Marina de Albuquerque
Jornalista
Quando entrei para a faculdade de Jornalismo, meu sonho era ser fotógrafa da National Geografic. Fiz faculdade em Florianópolis. Eu amava as saídas de campo, certa vez fui fotografar a ponte Hercílio Luz, atrativo turístico, e junto de um colega de classe adentramos a noite fotografando o Centro da cidade e nos deparamos com a situação dos moradores de rua e, ali mesmo, escolhemos nosso tema para uma grande reportagem. Durante três dias, frequentamos o Centro escrevendo e fotografando a vida desses moradores.

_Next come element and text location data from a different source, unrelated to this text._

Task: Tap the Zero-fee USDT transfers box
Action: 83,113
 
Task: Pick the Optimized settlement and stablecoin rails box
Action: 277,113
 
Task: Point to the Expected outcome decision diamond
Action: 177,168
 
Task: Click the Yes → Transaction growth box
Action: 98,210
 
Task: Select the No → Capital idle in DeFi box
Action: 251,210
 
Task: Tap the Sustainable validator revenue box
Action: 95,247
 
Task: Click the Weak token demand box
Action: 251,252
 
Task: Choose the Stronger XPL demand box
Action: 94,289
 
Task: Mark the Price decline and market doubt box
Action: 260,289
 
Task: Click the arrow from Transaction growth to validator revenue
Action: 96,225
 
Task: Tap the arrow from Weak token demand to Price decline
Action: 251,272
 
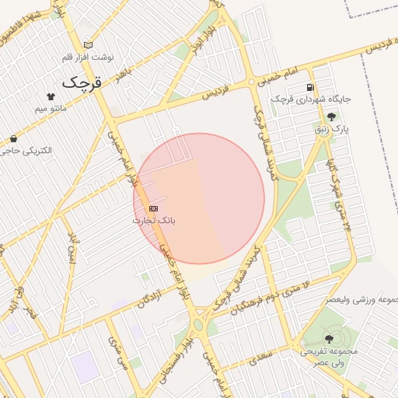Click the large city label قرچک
82,81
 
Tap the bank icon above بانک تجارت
153,208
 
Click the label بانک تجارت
154,220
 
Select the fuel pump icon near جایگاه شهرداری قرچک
311,87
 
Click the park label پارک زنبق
332,128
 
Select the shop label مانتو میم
51,109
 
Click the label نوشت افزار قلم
88,58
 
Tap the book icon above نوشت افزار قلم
88,45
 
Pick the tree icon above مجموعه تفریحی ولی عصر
329,338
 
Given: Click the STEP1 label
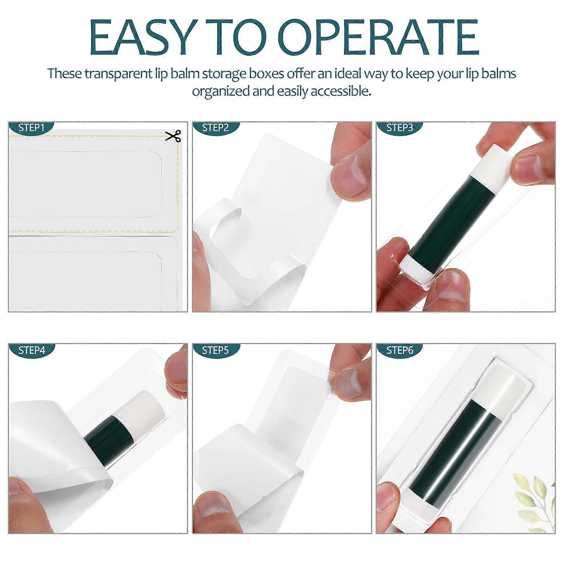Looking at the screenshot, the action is coord(31,128).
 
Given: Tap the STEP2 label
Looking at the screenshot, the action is coord(215,128).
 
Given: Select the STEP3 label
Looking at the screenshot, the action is coord(400,128).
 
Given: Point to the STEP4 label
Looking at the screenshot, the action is coord(32,350).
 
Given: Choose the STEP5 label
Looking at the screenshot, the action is coord(215,350).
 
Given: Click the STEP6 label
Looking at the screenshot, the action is coord(400,350).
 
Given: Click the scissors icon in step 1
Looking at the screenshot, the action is coord(173,136).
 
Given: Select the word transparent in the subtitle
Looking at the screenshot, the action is coord(119,74).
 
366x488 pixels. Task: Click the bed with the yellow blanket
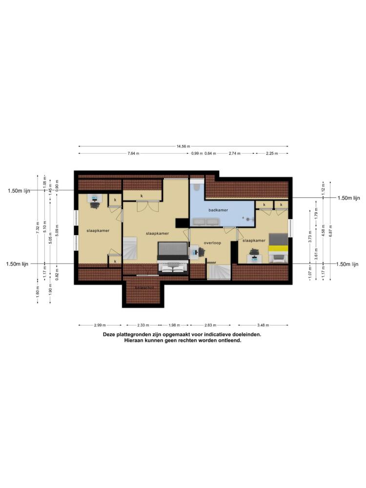278,248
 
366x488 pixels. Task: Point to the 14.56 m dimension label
183,146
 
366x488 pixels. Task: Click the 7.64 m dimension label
133,153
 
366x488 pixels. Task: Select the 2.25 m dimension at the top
271,153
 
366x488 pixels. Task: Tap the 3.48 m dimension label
263,325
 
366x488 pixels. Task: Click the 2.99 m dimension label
100,325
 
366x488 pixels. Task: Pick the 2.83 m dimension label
210,325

Lembro que em uma dessas noites meu amigo, ouvindo a história de um dos moradores debaixo da ponte, dormiu, me deixando sozinha com eles. Eu nunca senti tanto medo e ao mesmo tempo tanta coragem na minha vida, nada demais aconteceu, fiz umas fotos, terminei de ouvir a história e o acordei para irmos embora.
Dizem que o jornalismo é como cachaça, acho que porque, quando você se embrenha nesta jornada, você se torna uma espécie de escravo ou dependente dele, porque na vida tudo pode ser contado ou fotografado, ou seja, qualquer coisa pode ser noticiada. Uma vez, um homem sábio me disse: “Até mesmo a falta de notícia é uma notícia!”.
E nesta jornada como estudante passei por muitas aventuras. Numa outra vez, fomos ao Fórum Social Mundial em Porto Alegre e a cidade é muito “fotografável”. Ela é cercada por paredes grafitadas, pessoas diferentes, rodas de amigos à beira da lagoa, tudo que sempre me interessou: cultura, arte e pessoas.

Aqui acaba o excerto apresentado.